Il primo raduno di un centinaio di violoncellisti avviene appunto al Teatro Valle occupato, nel marzo 2012, grazie ad un passaparola su internet diffuso attraverso i canali social. L‘esperimento, che inizialmente sembrava irrealizzabile, dà vita a tre giorni di sperimentazione e improvvisazione, durante i quali si definisce il carattere del progetto, e scaturisce nel grande concerto del 18 marzo in un Teatro Valle gremito fino all’ultimo posto disponibile. Dopo quel primo evento l’ensemble inizia il suo cammino che lo porta nel giro di pochi anni nei teatri e nelle piazze di tutta italia, in europa e nel mondo, con concerti quasi sempre sold-out, mantenendo sempre le sue caratteristiche originali di orchestra aperta e “trasversale”, formata da grandi professionisti, solisti di fama, studenti, amatori e appassionati.

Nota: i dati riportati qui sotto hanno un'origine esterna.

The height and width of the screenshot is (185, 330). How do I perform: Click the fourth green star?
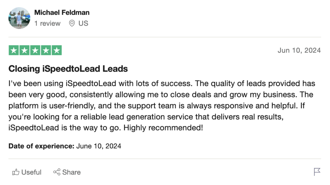tap(46, 50)
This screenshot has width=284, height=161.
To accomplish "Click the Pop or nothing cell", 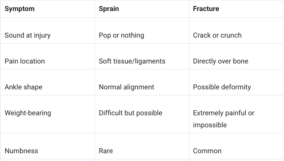I will [122, 35].
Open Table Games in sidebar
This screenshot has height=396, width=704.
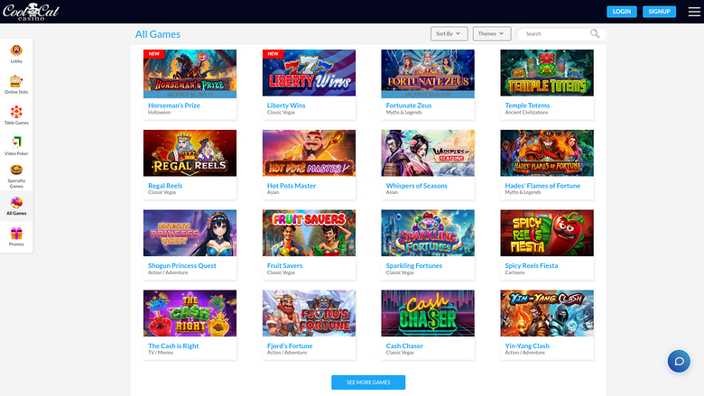[16, 113]
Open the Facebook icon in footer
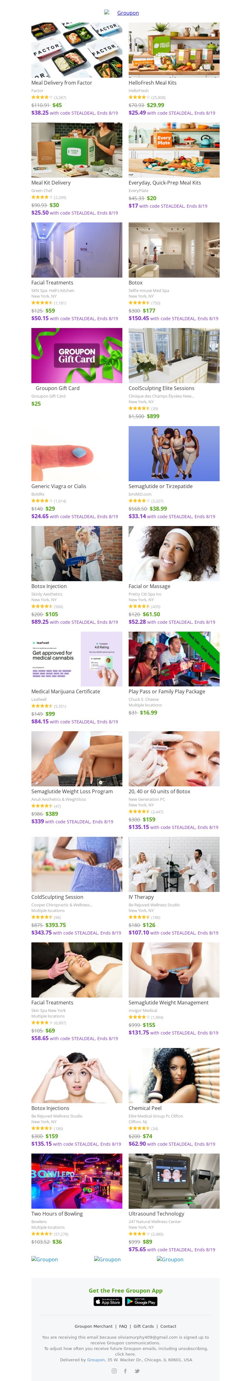 [x=126, y=1370]
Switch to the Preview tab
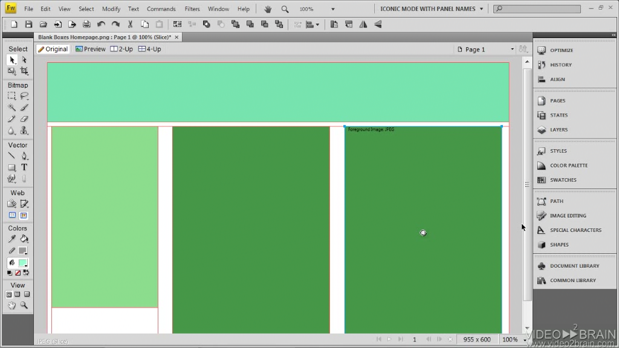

100 Cellos è un gruppo collettivo fluido in costante evoluzione, formato da una base di partecipanti storici e si arricchisce di nuovi membri convocati e arruolati in ogni nuova località raggiunta. In occasione di ogni evento, oltre al grande concerto finale, il gruppo di violoncellisti coinvolge la città ospitante con concerti ed eventi collaterali, flash mob, incursioni imprevedibili nelle strade e piazze.
Il repertorio spazia attraverso tutte le epoche e gli stili, nelle composizioni, arrangiamenti e nella direzione a quattro mani di Sollima e Melozzi che si alternano sapientemente tra i ruoli di solista e direttore.
Sul palco insieme ai 100 Cellos in questi anni si sono esibiti grandi artisti come: Premiata Forneria Marconi, Sarah Jane Morris, Marco Mengoni, Alessandro Baricco, Stefania Rocca, Valeria Solarino, Ernest Reijseger, Rushad Eggleston, Elsa Lila, le Voci della Notte della Taranta, Michael Riessler, Marina Bartoli, Davide Shorty, Miguel Angel Berna, Manuela Adamo, Peppe Vessicchio, Sergio Beercock, Lucymay Di Stefano.